■ **Activity**: Copy all lines of the listing that include the string "width".

====

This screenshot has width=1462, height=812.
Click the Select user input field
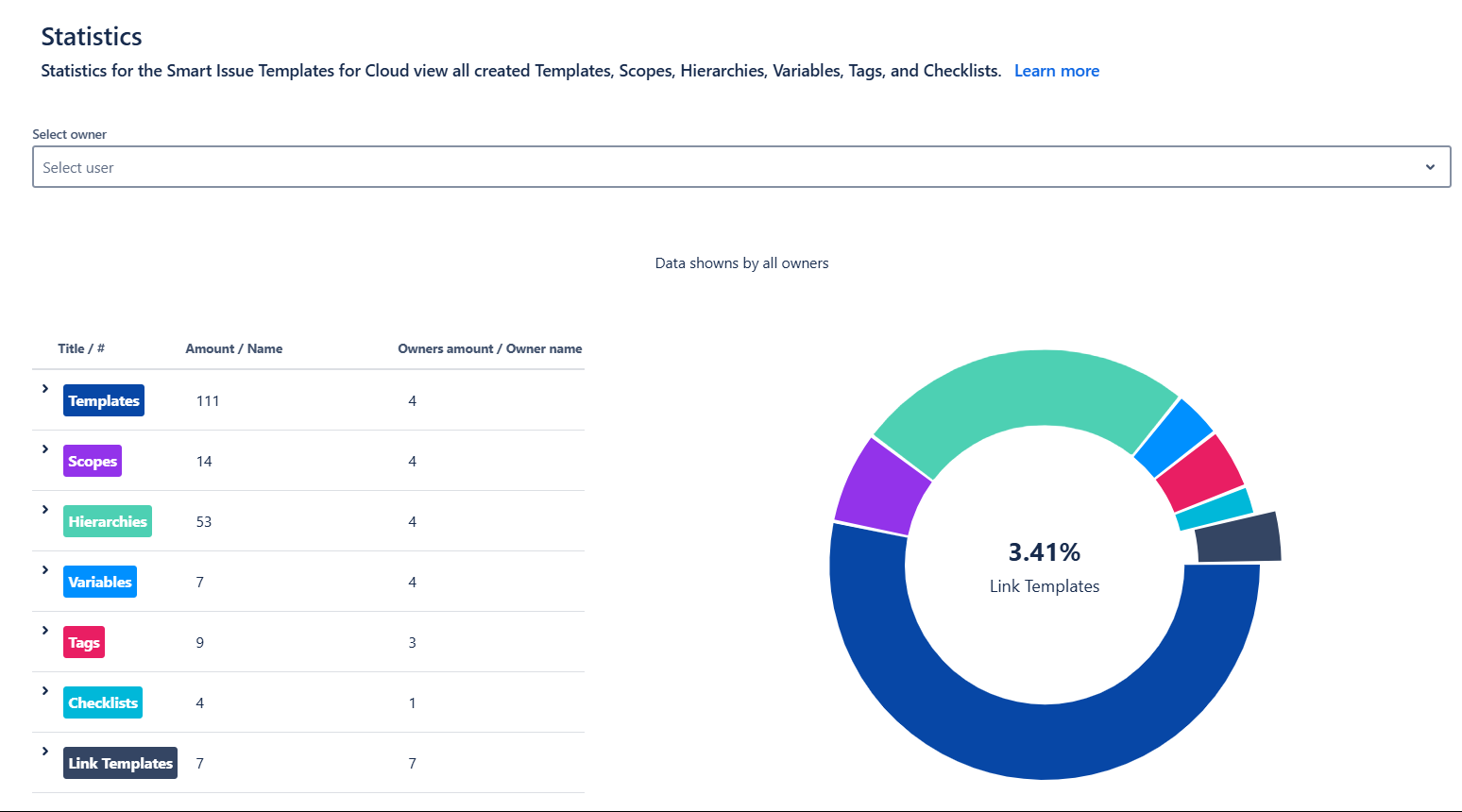pos(718,167)
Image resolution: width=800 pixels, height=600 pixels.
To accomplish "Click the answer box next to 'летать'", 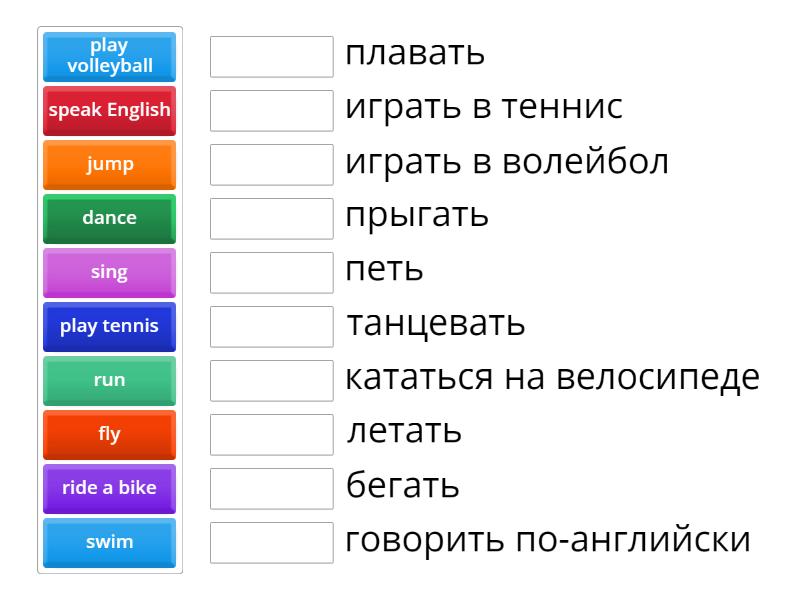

====

■ **Task solution**:
This screenshot has width=1462, height=812.
Image resolution: width=800 pixels, height=600 pixels.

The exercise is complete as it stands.